Permítanme contarles acerca de dos hermanos que asistieron a la iglesia con mi tía. El más joven, hombre de familia y miembro valioso de su comunidad, cayó enfermo un lunes. Fue diagnosticado incorrectamente y tratado por malaria y fiebre tifoidea, que son comunes aquí. A pesar de las advertencias del gobierno de que los casos de COVID-19 estaban aumentando rápidamente, ni el hombre ni su familia ni sus cuidadores se dieron cuenta de este riesgo hasta el miércoles, cuando tuvo dificultad para respirar y fue trasladado de urgencia a un hospital privado. Con todos los cilindros de oxígeno en uso por la docena de personas con COVID-19 que ya estaban allí, su familia lo observó, indefenso, mientras moría, incapaz de respirar. Fueron funeraria tras funeraria para encontrar una con espacio para su cuerpo. El hermano mayor del hombre, que se había retirado a Liberia después de una carrera en los Estados Unidos, accedió a cubrir todos los gastos.

Si el norte global hubiera cumplido sus promesas de proporcionar vacunas, se podrían haber evitado muchas muertes. A principios de julio, habían llegado menos de 50 millones de los 700 millones de dosis que la iniciativa COVAX prometía entregar a África este año. Puede que todavía lleguen en diciembre, pero para entonces será demasiado tarde para muchos.

Durante el peor período del brote de ébola en Liberia, en julio, agosto y septiembre de 2014, vi morir a gente en las calles. En gran medida, el mundo nos dejó solos para combatir una amenaza para la salud mundial. Una unidad de tratamiento del ébola construida para 34 personas debía atender a 74 pacientes. Los enfermos esperaban a que alguien muriera para liberar espacio. Sin embargo, cuando un puñado de infecciones por ébola llegó a los países desarrollados, se invirtieron cerca de 3.500 millones de dólares para combatir el brote. Esta enorme suma llegó demasiado tarde para salvar a muchos de las 11.300 personas que murieron en África Occidental. Menos de una década después, aquí estamos de nuevo.

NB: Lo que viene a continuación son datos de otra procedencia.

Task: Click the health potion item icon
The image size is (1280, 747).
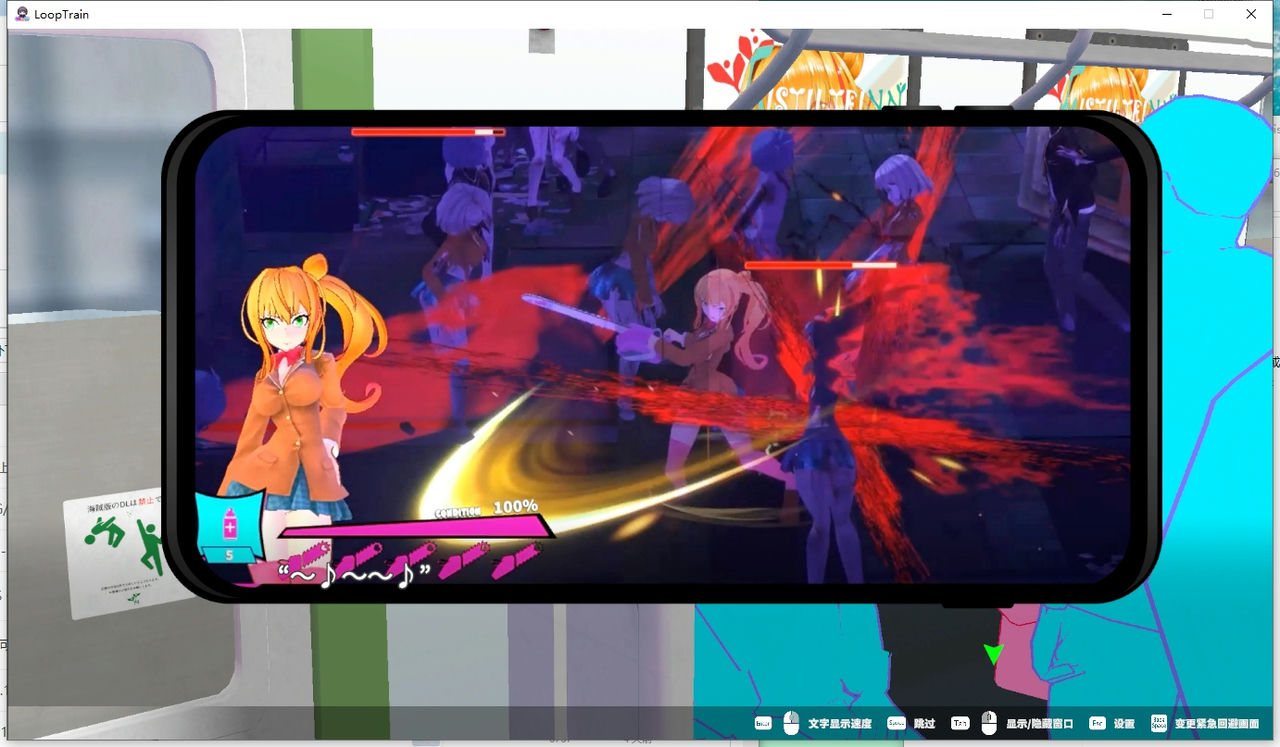Action: pos(230,525)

En octubre pasado, antes de que las vacunas estuvieran disponibles, el director de los Centros de África para el Control y la Prevención de Enfermedades emitió un llamado en estas páginas para garantizar que se tomaran las disposiciones necesarias para llevar las vacunas a los países más pobres ( JN Nkengasong et al. Nature 586 , 197-199 ; 2020 ). En enero, mientras los países ricos implementaban la distribución de vacunas, ayudé a organizar un llamado a la acción con 30 veteranos del ébola y 81 profesionales de la salud mundial que, reconociendo la amenaza que representa el COVID-19 para África, solicitaron a la Asamblea Mundial de la Salud que actuara para asegurar vacunas. ¿Por qué seguimos esperando?

Como lo vemos yo y mis colegas de los ministerios de salud africanos, los países ricos están acumulando vacunas, permitiendo que las dosis caduquen mientras mueren las personas no vacunadas que quieren vacunarse.

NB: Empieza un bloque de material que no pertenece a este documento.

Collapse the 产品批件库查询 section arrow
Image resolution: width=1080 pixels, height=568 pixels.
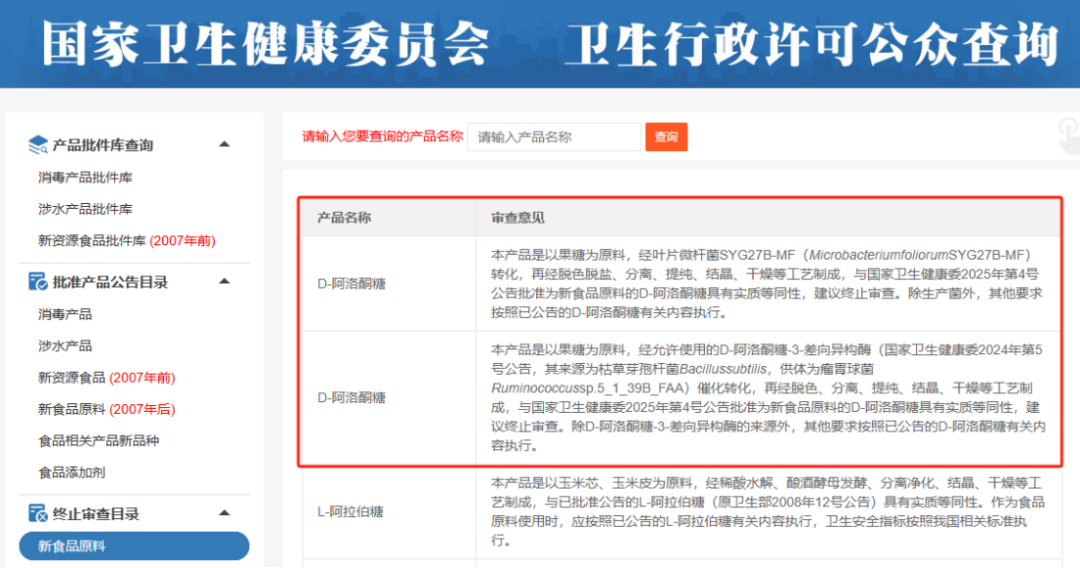[225, 145]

Permítanme decir esto como africano: nuestro mundo tal como lo conocemos está al borde; nos enfrentamos a un gran número de muertos y al colapso de economías y naciones. ¿Cuál es el verdadero significado de humanidad? Que a todas las vidas se les dé el mismo valor, independientemente de la geografía o la economía.

Después de la Segunda Guerra Mundial, Estados Unidos desarrolló el Plan Marshall para permitir que los países devastados de Europa Occidental se recuperaran. Fue un momento inspirador en la historia de la humanidad. La actual calamidad humana debe detenerse con un nuevo Plan Marshall, mediante el cual las naciones prósperas compartan libremente vacunas, capacidad de fabricación y recursos, si no por el bien de su conciencia, también por la seguridad de la salud.

Las regiones donde se permite que los casos de COVID-19 se disparen son los lugares donde surgirá la próxima variante. Eso podría deshacer todos los avances logrados con el despliegue de la vacuna en los países desarrollados.